### TASK TO CARRY OUT
Please restate verbatim the lines that open the listing below, ending with the line in which "Click the return" occurs.

### DATA FOR THE TASK
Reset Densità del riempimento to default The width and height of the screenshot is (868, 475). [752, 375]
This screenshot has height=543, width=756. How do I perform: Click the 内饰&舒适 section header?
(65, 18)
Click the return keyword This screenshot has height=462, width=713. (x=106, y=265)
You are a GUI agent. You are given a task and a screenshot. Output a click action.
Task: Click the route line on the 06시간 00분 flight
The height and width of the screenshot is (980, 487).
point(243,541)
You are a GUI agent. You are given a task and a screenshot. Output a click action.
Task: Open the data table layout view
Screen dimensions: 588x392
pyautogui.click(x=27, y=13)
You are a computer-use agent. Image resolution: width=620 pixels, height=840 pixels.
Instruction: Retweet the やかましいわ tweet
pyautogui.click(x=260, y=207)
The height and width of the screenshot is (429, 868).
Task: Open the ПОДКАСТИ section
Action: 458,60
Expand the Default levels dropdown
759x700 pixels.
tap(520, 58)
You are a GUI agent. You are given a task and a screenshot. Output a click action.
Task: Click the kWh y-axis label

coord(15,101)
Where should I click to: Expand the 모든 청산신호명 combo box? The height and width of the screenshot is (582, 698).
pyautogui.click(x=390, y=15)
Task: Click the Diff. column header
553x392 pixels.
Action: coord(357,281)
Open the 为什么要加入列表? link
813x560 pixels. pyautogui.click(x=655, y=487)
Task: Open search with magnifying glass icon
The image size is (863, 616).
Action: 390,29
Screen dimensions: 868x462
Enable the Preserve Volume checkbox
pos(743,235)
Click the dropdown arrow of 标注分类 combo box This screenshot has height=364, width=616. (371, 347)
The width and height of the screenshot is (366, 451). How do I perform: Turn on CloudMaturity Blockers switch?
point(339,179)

### OUTPUT FOR THIS TASK
Reset Densità del riempimento to default The width and height of the screenshot is (868, 475). [752, 375]
This screenshot has height=543, width=756. How do I perform: Click the 内饰&舒适 section header?
(65, 18)
Click the return keyword This screenshot has height=462, width=713. (x=106, y=265)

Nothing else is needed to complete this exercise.